Pada situasi ini para pemimpin Gereja katolik tidak memiliki kejelian dan ketajaman yang sangat dibutuhkan pada jaman itu.Misalnya, pengembangan antropologis untuk reorientasi dan untuk menjawab pesan-pesan yang muncul pada saat itu.Para pemimpin Gereja juga tidak tidak mampu membersihkan kekacauan yang berakar pada abad pertengahan yang berkaitan dengan perbedaan antara struktur klerikal riil berdasarkan Injil dan struktur Gereja aristrokratik ancien regime.[4]
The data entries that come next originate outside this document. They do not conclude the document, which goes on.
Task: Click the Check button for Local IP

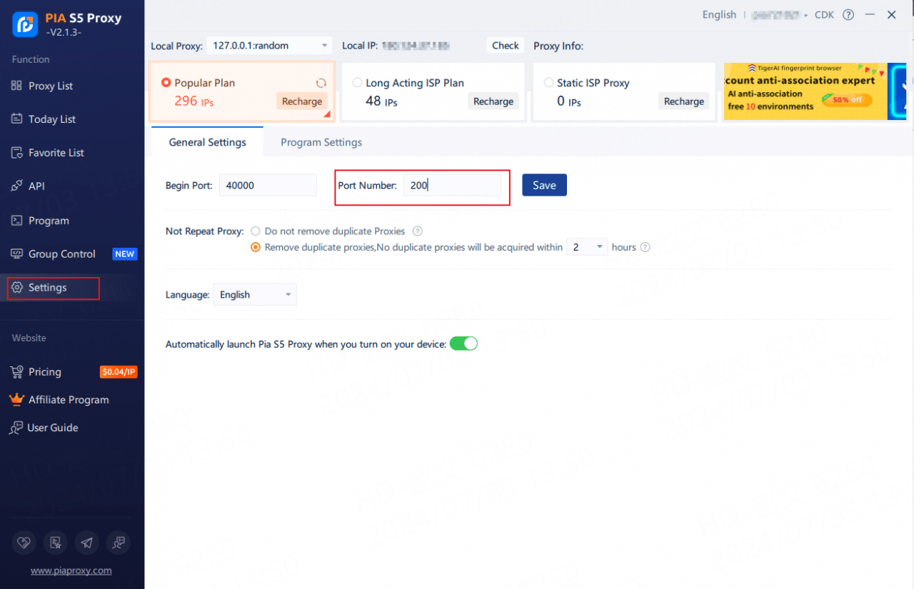Action: tap(506, 46)
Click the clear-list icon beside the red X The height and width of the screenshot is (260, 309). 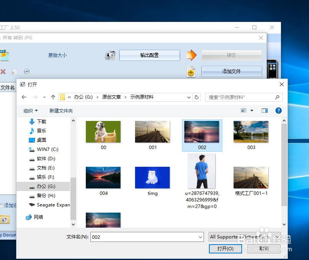[14, 72]
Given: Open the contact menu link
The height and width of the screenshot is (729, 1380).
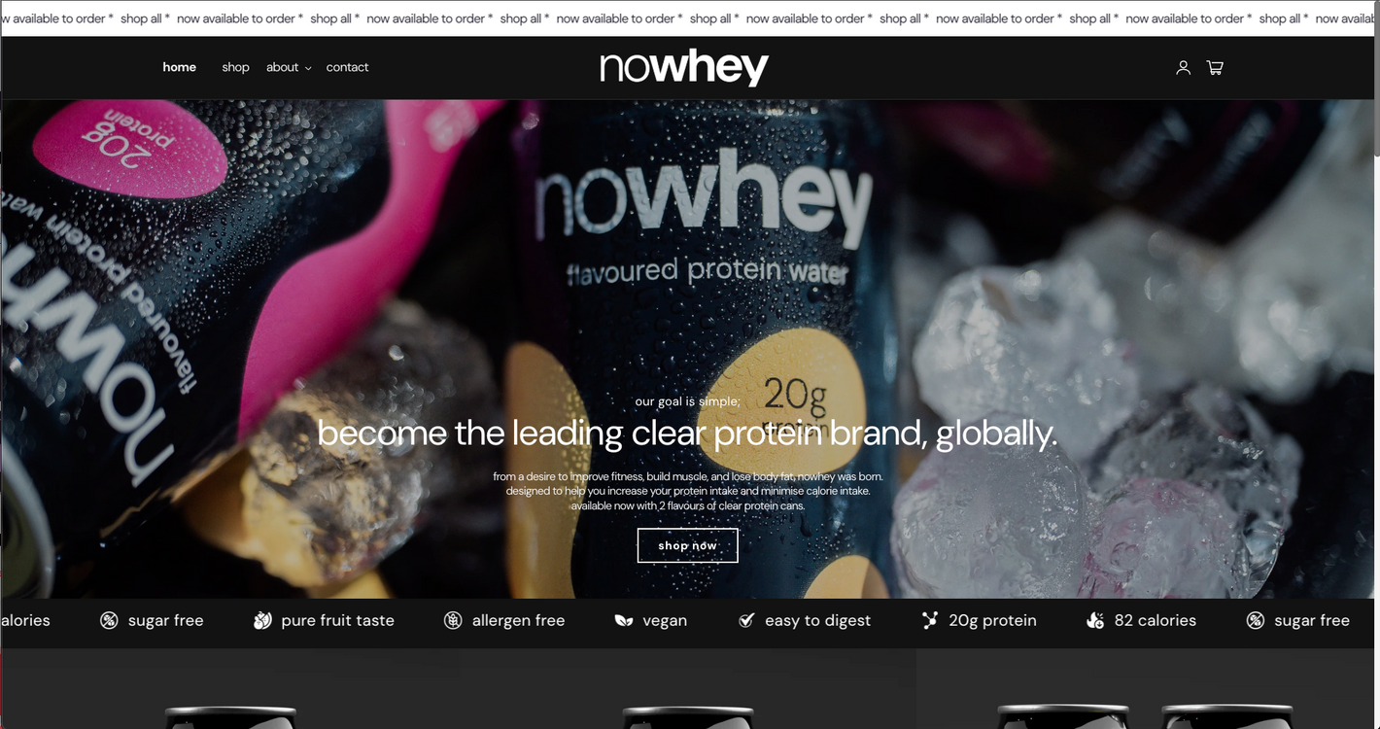Looking at the screenshot, I should (347, 67).
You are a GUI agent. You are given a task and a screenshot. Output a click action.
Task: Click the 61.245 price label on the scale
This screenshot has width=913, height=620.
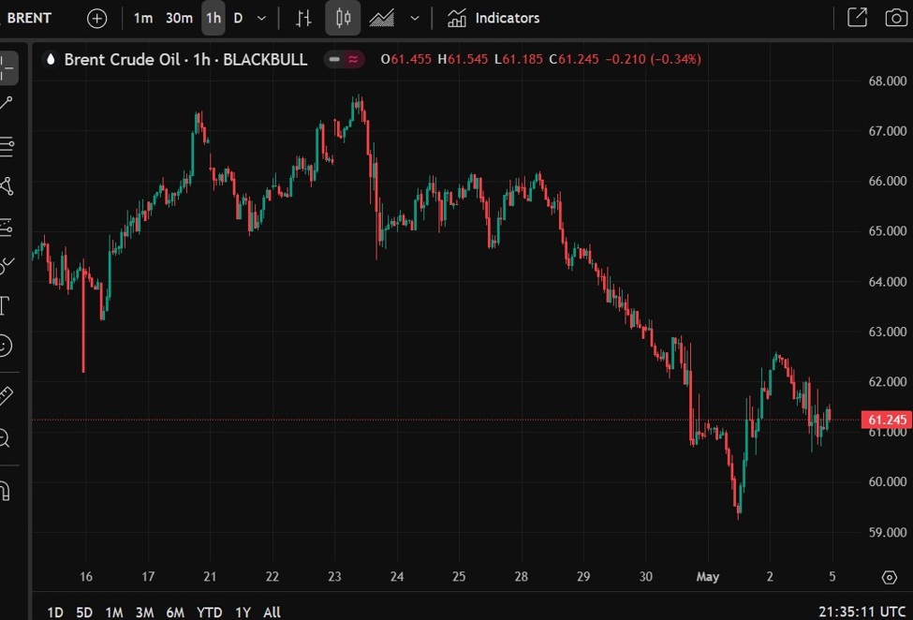(884, 420)
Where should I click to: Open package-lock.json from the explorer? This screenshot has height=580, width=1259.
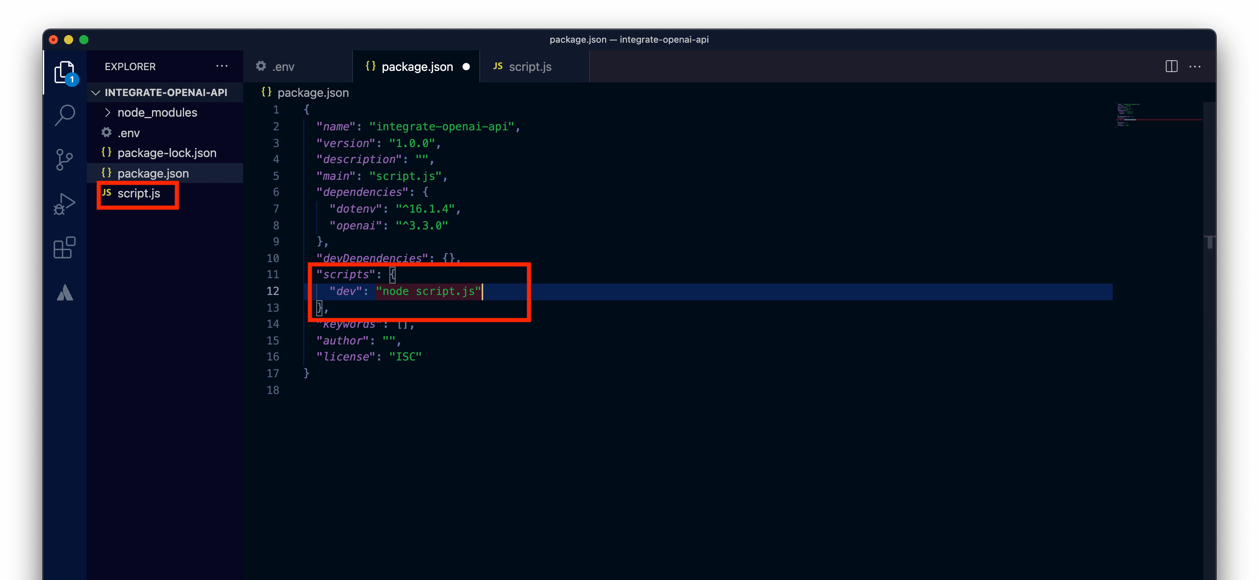(x=167, y=153)

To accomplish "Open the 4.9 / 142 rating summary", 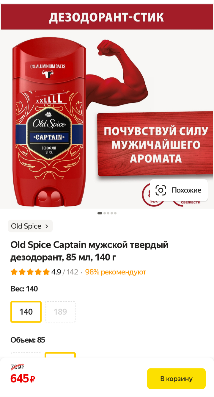I will tap(65, 272).
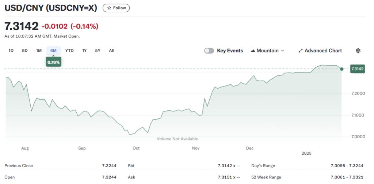Click the 52 Week Range label
Screen dimensions: 374x184
[x=266, y=177]
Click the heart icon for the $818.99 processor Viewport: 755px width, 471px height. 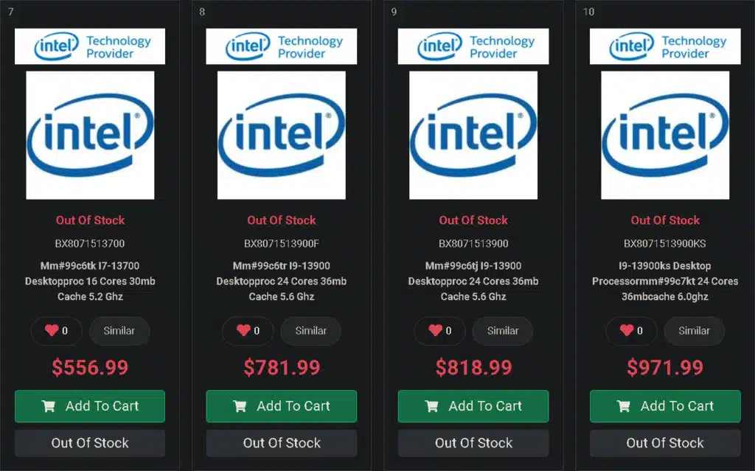(x=435, y=330)
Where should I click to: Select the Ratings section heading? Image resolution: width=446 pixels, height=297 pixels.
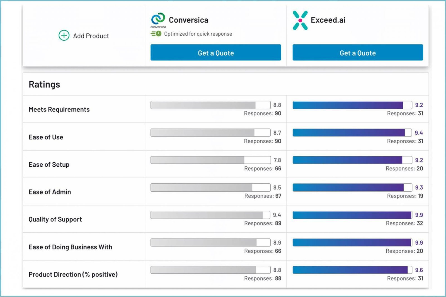pyautogui.click(x=44, y=84)

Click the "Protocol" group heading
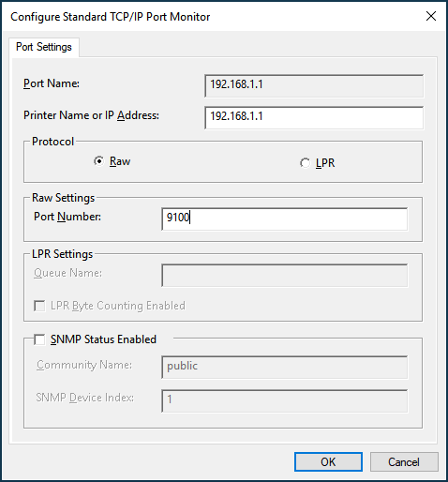click(x=52, y=142)
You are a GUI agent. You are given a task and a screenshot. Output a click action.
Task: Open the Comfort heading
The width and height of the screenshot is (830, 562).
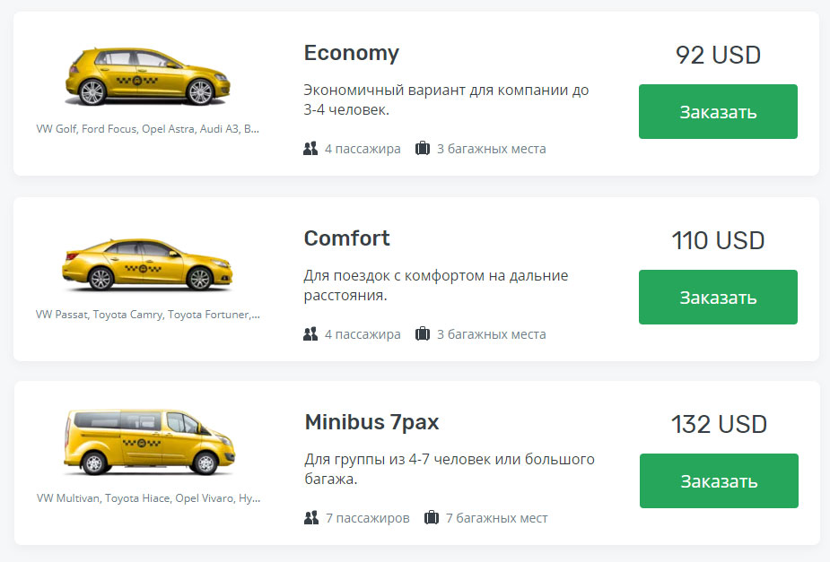(346, 238)
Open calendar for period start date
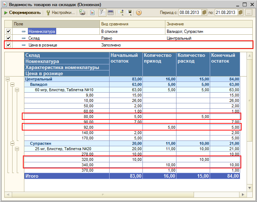This screenshot has height=202, width=257. click(x=204, y=13)
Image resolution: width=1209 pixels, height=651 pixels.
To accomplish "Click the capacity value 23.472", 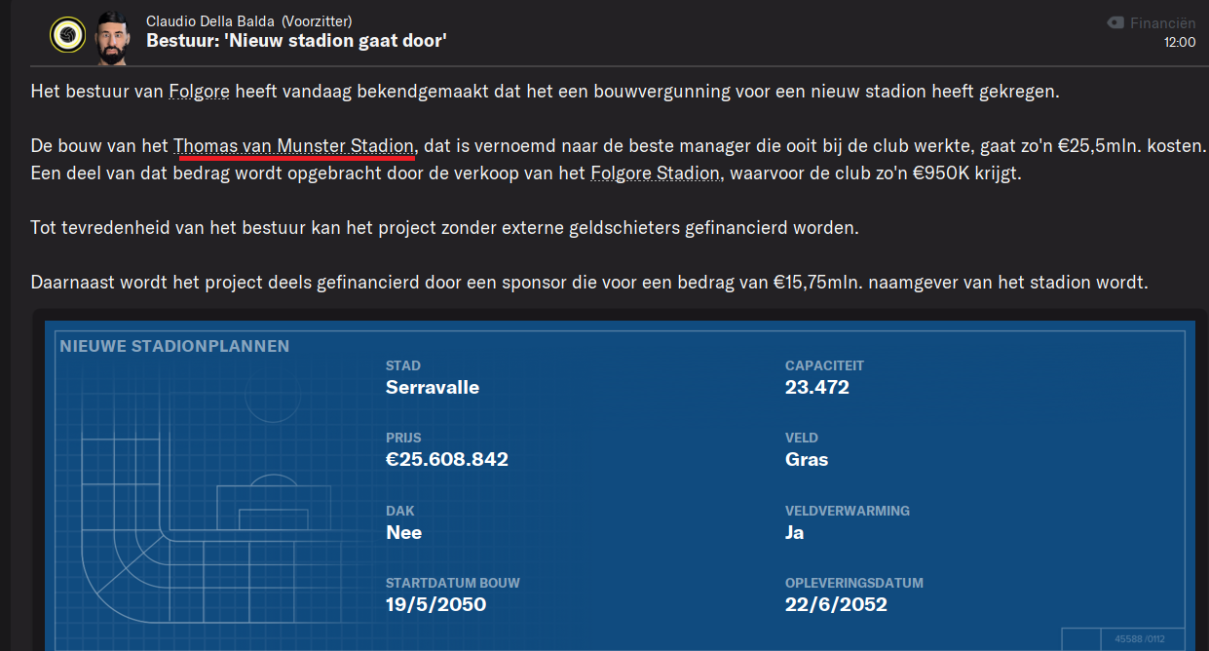I will (817, 387).
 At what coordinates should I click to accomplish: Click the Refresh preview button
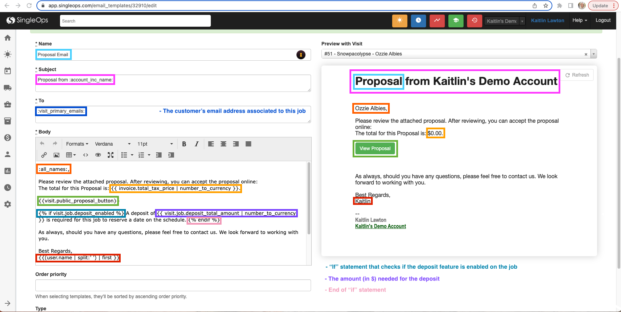pos(577,75)
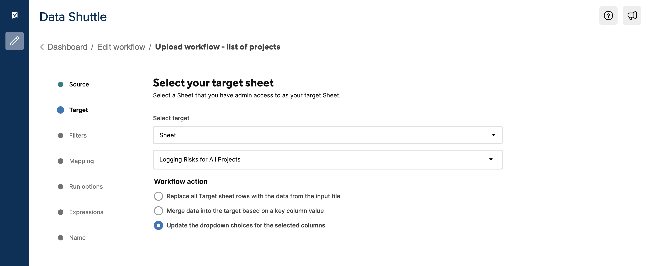Click the Expressions step menu item
The height and width of the screenshot is (266, 654).
click(x=86, y=212)
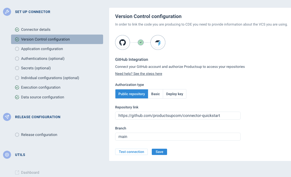Viewport: 291px width, 177px height.
Task: Click the checkmark icon beside Connector details
Action: [17, 29]
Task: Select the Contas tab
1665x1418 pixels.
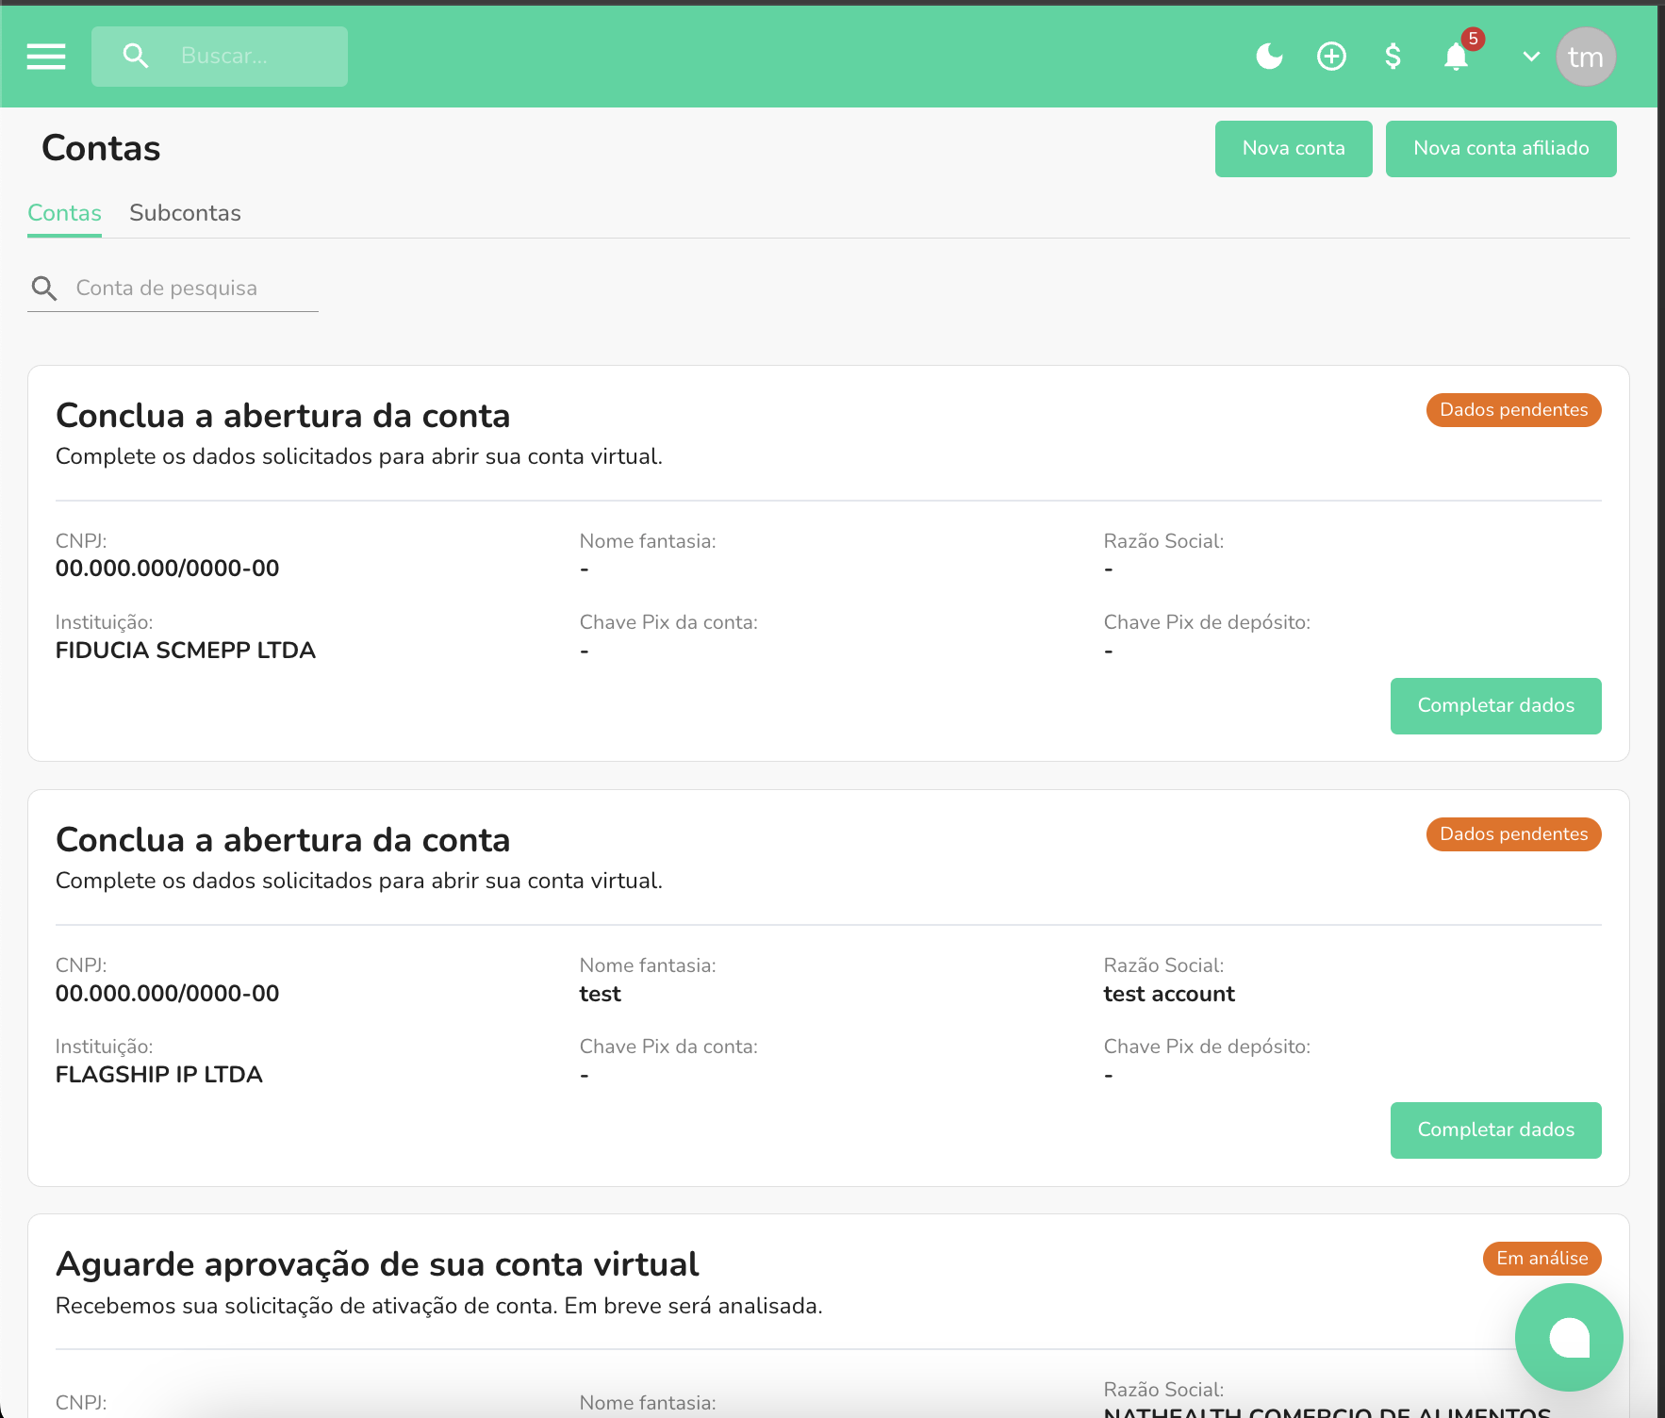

Menjelang masa akhir regime kuno, banyak institusi Gerejani yang tidak berfungsi dengan baik.Salah satu sumber ketidakpuasan adalah sistem benefice.Selain itu, perlu dicatat juga persoalan-persoalan dalam sistem monastic.Meskipun, pada saat itu banyak rahib yang hidup dan sungguh-sungguh berusaha menghidupi panggilannya dengan benar.Namun, dunia telah memandang bahwa biara tidak lagi menjadi tempat untuk menghidupi keutamaan Injili.Harus diakui juga bahwa suasana religius dalam tembok biara pada umumnya sangat mengharukan, kecuali ordo-ordo Carthusian, Karmelit, dan Trapis yang menghidupi kehidupannya dengan keras.Dunia sering melihat bahwa kehidupan membiara sebagai bentuk hidup mewah.Sebab biara telah menyediakan uang bagi para biarawan/ I yang menangani tanah yang luas dan proyek-proyek bangunan yang mahal.Meskipun demikian, ordo-ordo Mendikan tidak terlalu dikritik, karena kemiskinan mereka, namun para anggota ordo sedang mengalami krisis kedisiplinan.Pengkritik seringkali menyerang sisi yang lemah ini. Mereka juga menegaskan bahwa ordo sama sekali tidak berguna bagi masyarakat. Di mata mereka hanya ordo-ordo yang membaktikan diri secara husus bagi pendidikan dan perawatan orang sakit yang bisa diterima.Oleh sebab itu, tidak mengherankan bahwa pada pertengahan abad ke-18, karena didorong oleh opini publik, pemerintah berusaha menutup sebagian biara.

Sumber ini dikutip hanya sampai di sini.